Daftar Tugas =>
[1] Tuliskan ulang tanpa perubahan bagian dari teks tentang penyakit blas yang dibuka dengan kata-kata yang memuat "Pengendalian terhadap patogen" dan ditutup dengan "Khatima, & Chamila, 2021).".
[2] Menurut teks tentang penyakit blas, melalui apa cendawan P. oryzae menempel pada daun?
[3] Ringkas paragraf dalam teks tentang penyakit blas yang diawali dengan "Pengendalian terhadap patogen tanaman" dengan tetap memuat fakta-fakta utamanya.

Bagian Dokumen =>

-- -- --

Cendawan P.oryzae sebagai penyebab penyakit blas dapat menyebar melalui udara, menempel pada daun melalui percikan air, kemudian menginfeksi dan menimbulkan bercak pada daun. (Agrios, 2005).

Pengendalian terhadap patogen tanaman saat ini masih bertumpu
pada penggunaan pestisida sintetik, namun
jika penggunaannya secara terus-menerus dapat menimbulkan berbagai macam dampak negatif. Penggunaan pestisida sintetik dapat membahayakan keselamatan hayati termasuk manusia dan keseimbangan ekosistem. Karena itu, alternatif teknik pengendalian dapat diarahkan kepada pengendalian secara hayati dengan menggunakan mikroorganisme (Qisthi, Novita K, Khatima, & Chamila, 2021).

-- -- --

Cuplikan Data =>

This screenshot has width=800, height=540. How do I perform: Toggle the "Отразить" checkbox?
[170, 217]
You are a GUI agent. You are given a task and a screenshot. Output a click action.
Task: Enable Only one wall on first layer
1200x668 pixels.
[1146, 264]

-- -- --

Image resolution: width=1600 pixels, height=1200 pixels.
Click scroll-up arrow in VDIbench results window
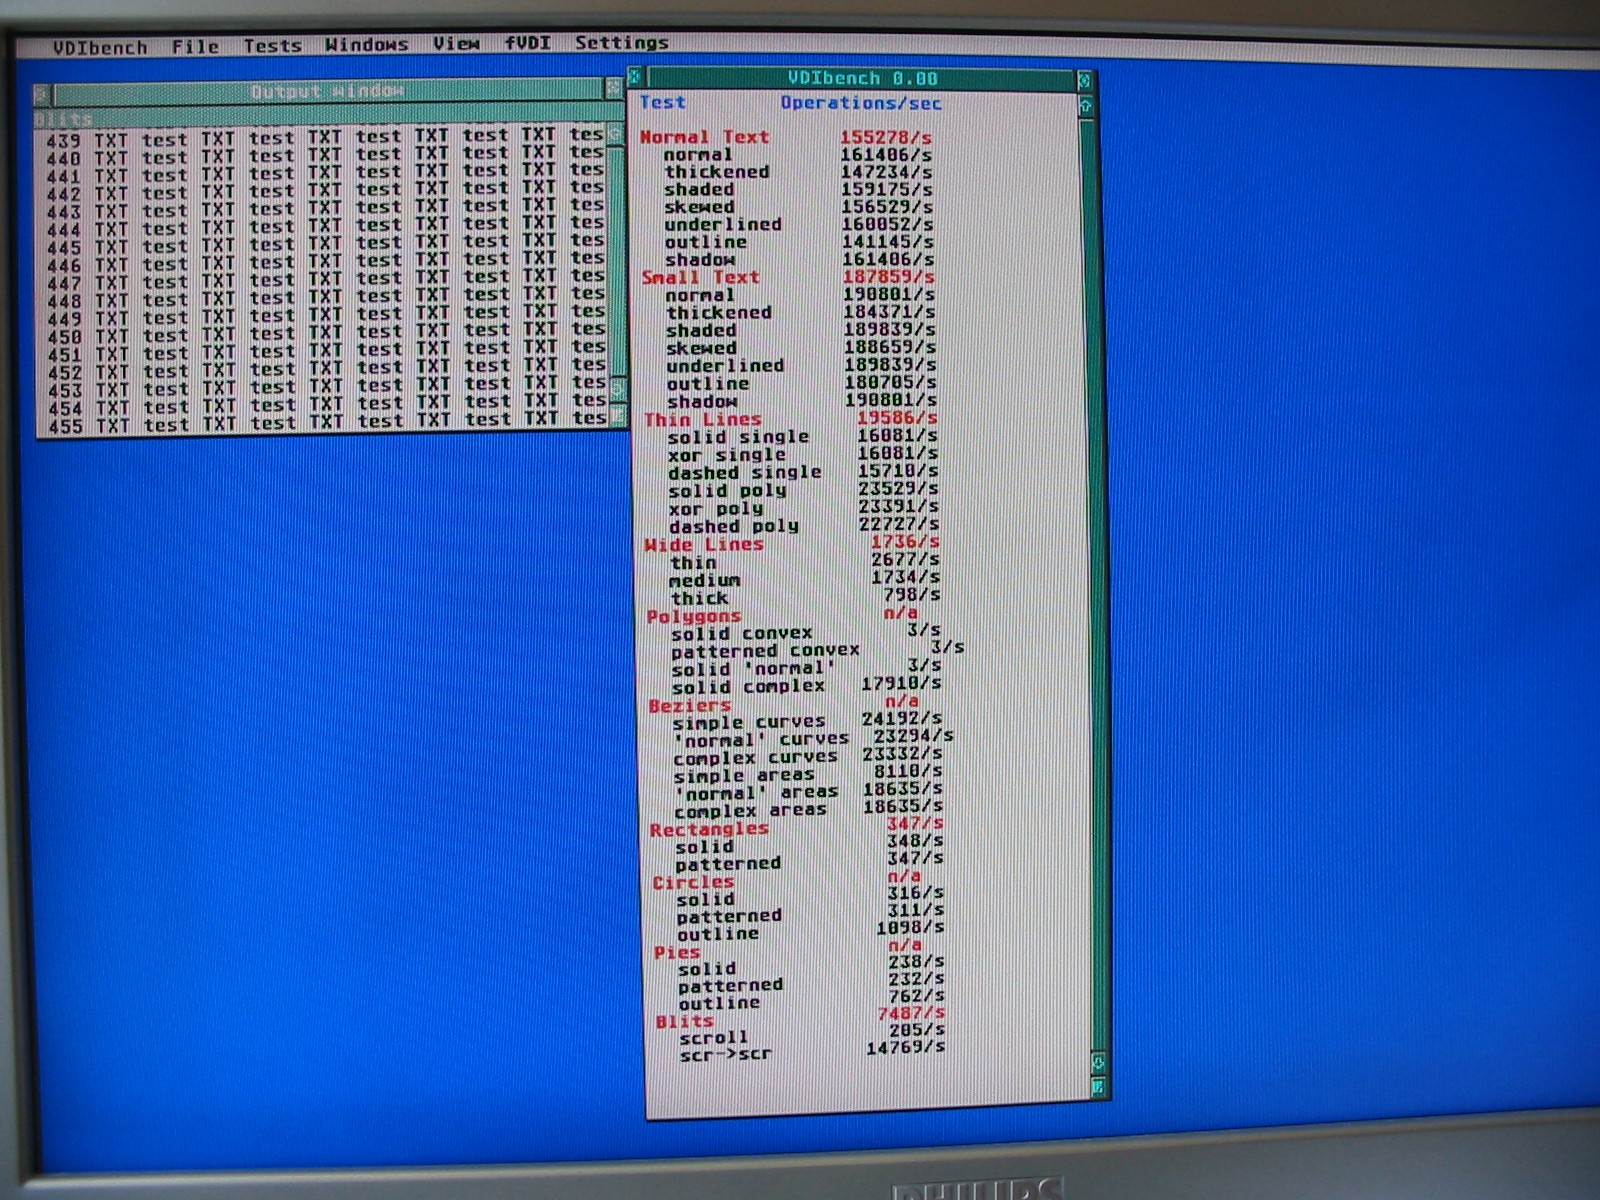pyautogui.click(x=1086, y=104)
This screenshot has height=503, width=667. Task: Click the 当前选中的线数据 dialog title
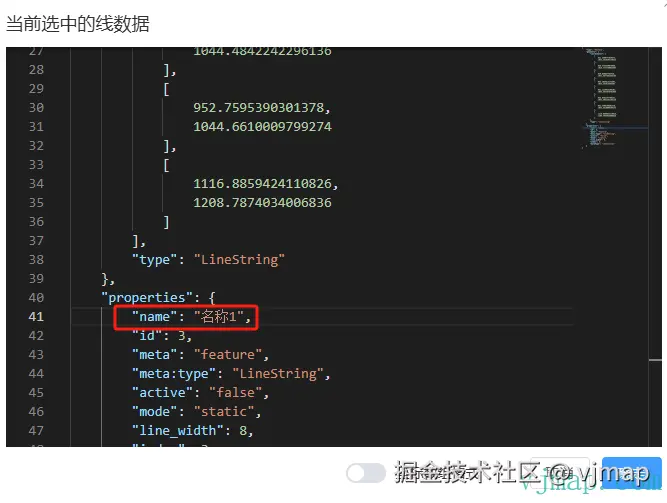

-- -- --

Daftar Jawaban =>
[1]
Pengendalian terhadap patogen tanaman saat ini masih bertumpu
pada penggunaan pestisida sintetik, namun
jika penggunaannya secara terus-menerus dapat menimbulkan berbagai macam dampak negatif. Penggunaan pestisida sintetik dapat membahayakan keselamatan hayati termasuk manusia dan keseimbangan ekosistem. Karena itu, alternatif teknik pengendalian dapat diarahkan kepada pengendalian secara hayati dengan menggunakan mikroorganisme (Qisthi, Novita K, Khatima, & Chamila, 2021).

[2] Melalui percikan air.

[3] Pengendalian patogen tanaman kini masih mengandalkan pestisida sintetik. Pemakaian terus-menerus menimbulkan dampak negatif yang membahayakan makhluk hidup, termasuk manusia, serta keseimbangan ekosistem. Karena itu, pengendalian hayati dengan mikroorganisme dapat menjadi alternatif.